## Exercise
In the records below, the lines between the one holding "This screenshot has height=641, width=1259." and the one holding "Click the EXAMPLE", inclusive, are to be transcribed exactly; no pictures are to be included.

===== Input for this task =====

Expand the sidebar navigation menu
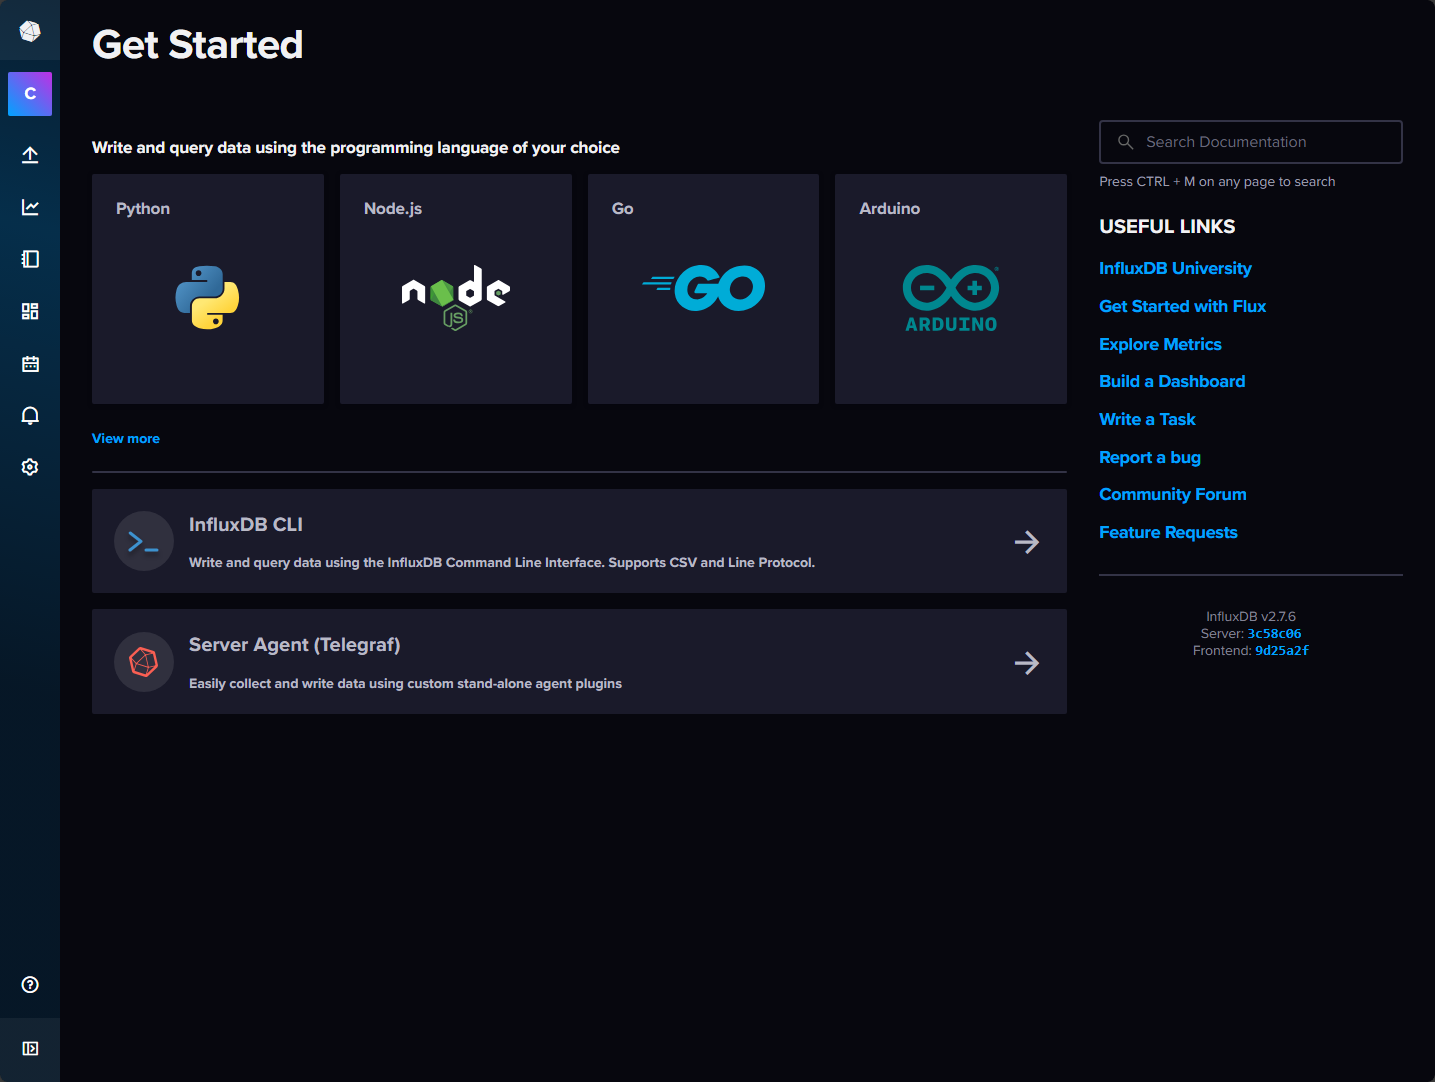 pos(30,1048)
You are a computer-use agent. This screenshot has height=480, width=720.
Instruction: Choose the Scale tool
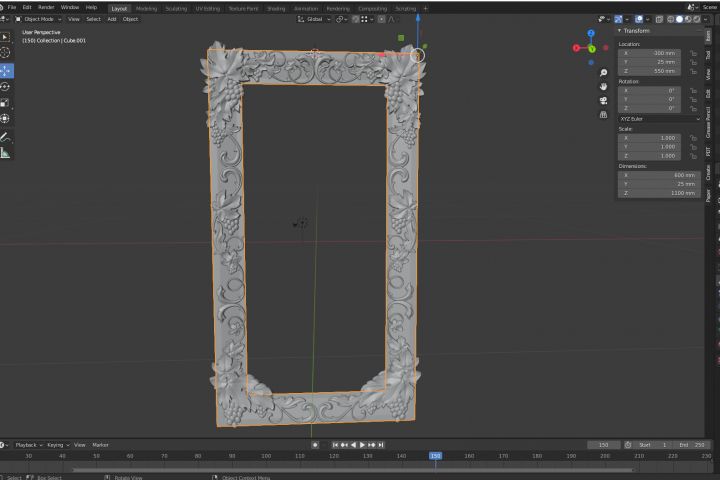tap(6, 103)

=====
===== Input for this task =====

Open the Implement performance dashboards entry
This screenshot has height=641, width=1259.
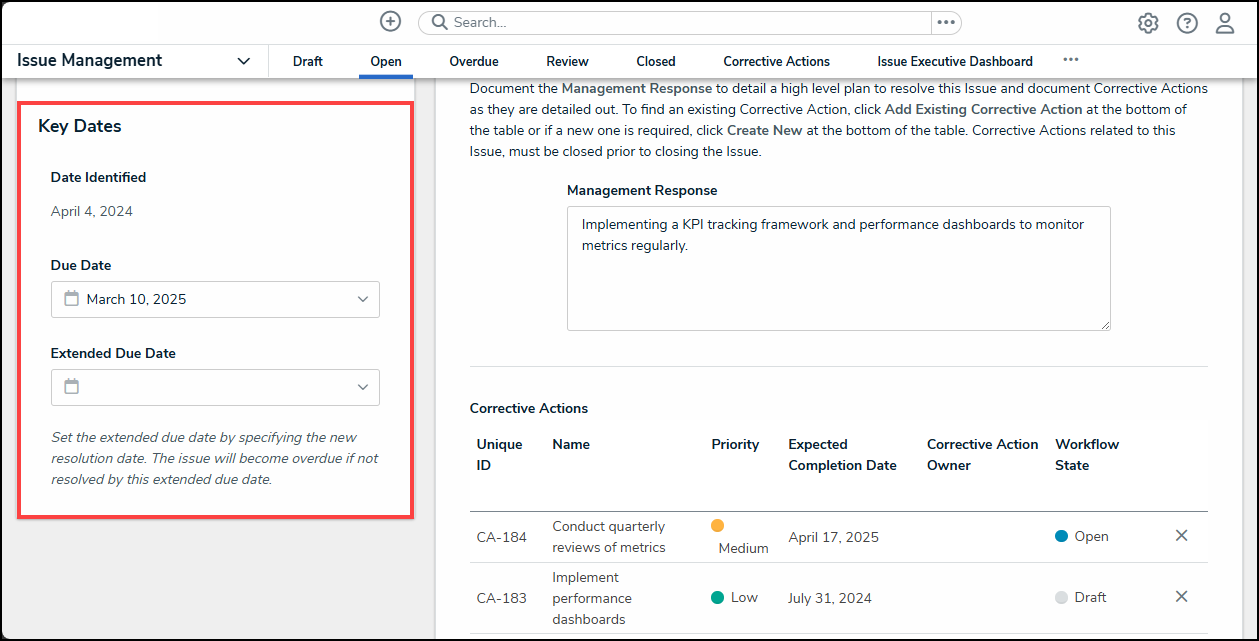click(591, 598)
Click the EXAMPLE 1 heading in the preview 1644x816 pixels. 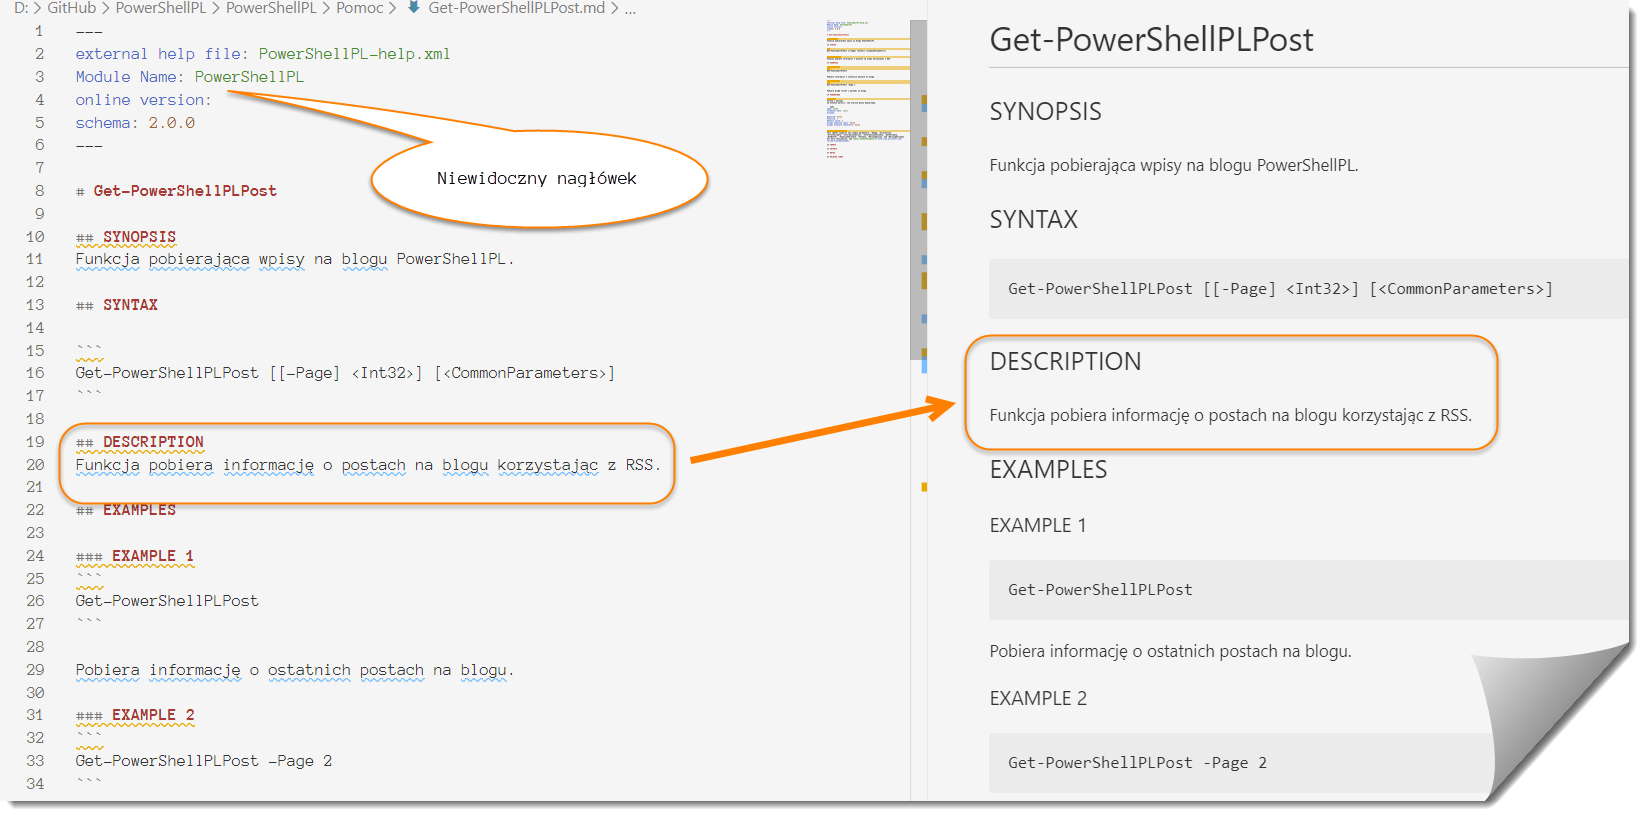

=====

## Expected output
This screenshot has height=641, width=1259.
click(591, 598)
Click the EXAMPLE 1 heading in the preview 1644x816 pixels. 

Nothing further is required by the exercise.